What do birds mean to us? They may serve as morning wake-up calls, an evening meal, or an indication of the changing seasons, however our new book, Bird: Exploring the Winged World, demonstrates just how widely bird imagery has been employed by mankind.

As the book notes, birds appear in cave paintings during the paleolithic era, and continue to recur throughout the course of human history, in paintings, sculptures, cartoons, TV shows and digital endeavours, right up until the present day.

Bird features works by well-known artists such as Andy Warhol, Pablo Picasso, Édouard Manet and Frida Kahlo, yet there are a great many more lesser-known avian depictions, created for a wide range of purposes. In this book, birds rally a warring nation, spread a message of peace, decorate a fashion magazine, encourage cigarette consumption, charm royalty, and herald the arrival of men on the moon.
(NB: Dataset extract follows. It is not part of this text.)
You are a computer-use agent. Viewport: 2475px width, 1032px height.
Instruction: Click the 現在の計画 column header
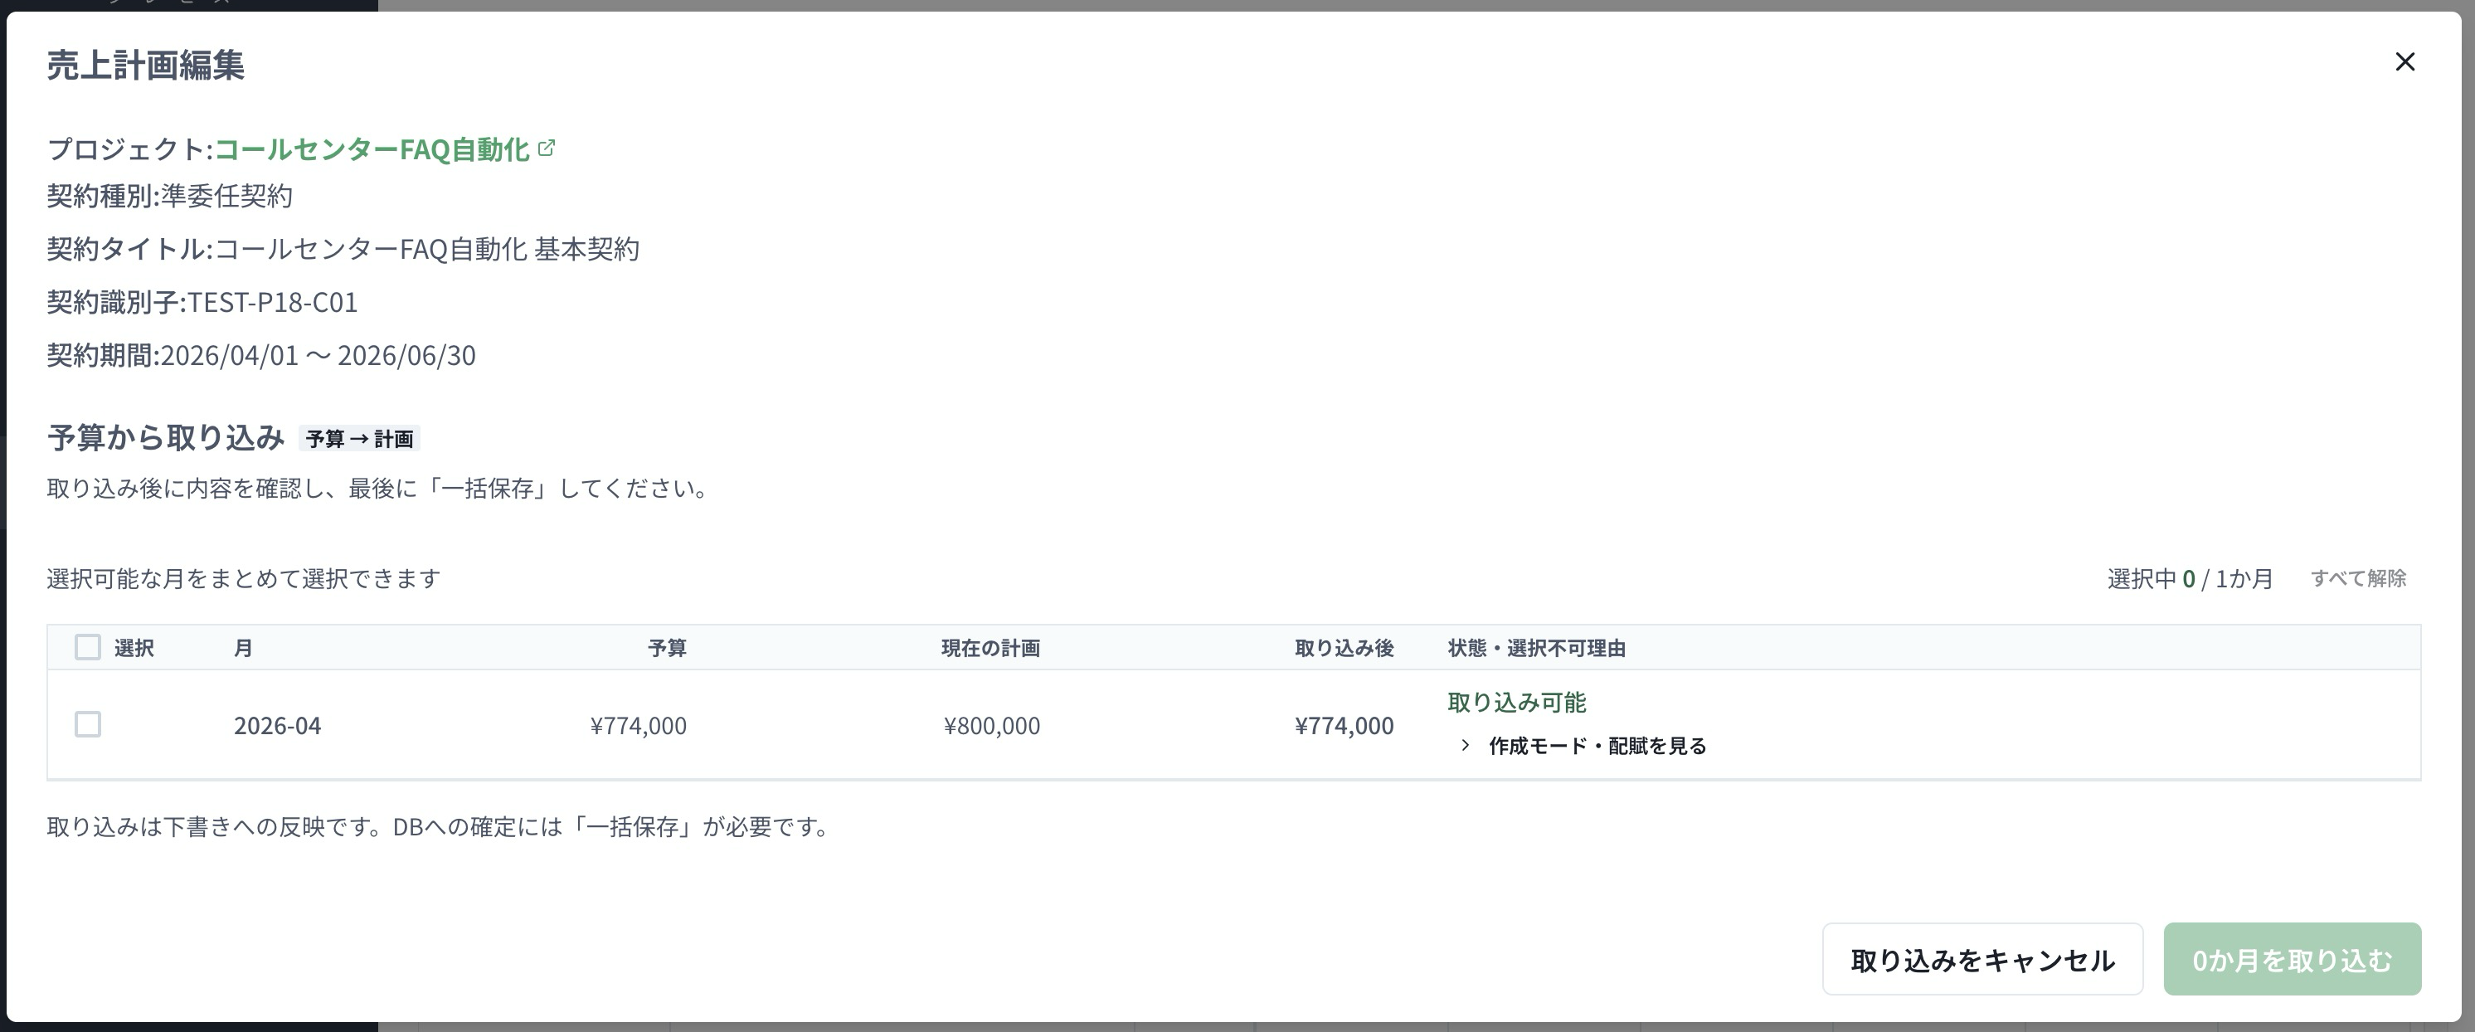(991, 649)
This ancient Egyptian depiction of a falcon may not have reached the heights of the lunar landings, but, in its own way it did grip the popular imagination of its day, as our book explains.

“Carved in ancient Egypt, a falcon guards a painted and gilded box that contains not the mummy of a bird, as might be expected, but a linen-wrapped bundle of what X-rays reveal to be feathers,” reads the text in Bird. “The falcon was the most common depiction of the Egyptian god Horus, the son of Isis and Osiris who was born after his mother retrieved the dismembered body parts of his murdered father. Using her magic powers, Isis resurrected her husband and was impregnated, giving birth in the marshes of the Nile delta.


Bird: Exploring the Winged World
Bird: Exploring the Winged World


“The living pharaoh had among his titles a royal ‘Horus name’, and the falcon came to symbolize divine kingship in Egypt,” Bird goes on to explain. “The bird was later associated with the sun god Re and with Montu, god of war, in addition to Horus. Falcon representations are consistent throughout ancient Egyptian history, usually shown in an upright stance with wings folded, but they are ornithologically unrealistic and seem to combine characteristics of several types of birds found in the region.

The reddish ‘trousers’, in combination with the distinctive facial markings and streaked underparts of this depiction indicate that it represents a Eurasian hobby (Falco subbuteo), which may have passed through Egypt on its annual migration between Africa and Europe. Like other animals, the falcon was the object of mummification and votive offerings, though sometimes a mummy contained no actual bird, just as the feathers in this elaborate box presumably served as a symbolic substitute for the creature itself.”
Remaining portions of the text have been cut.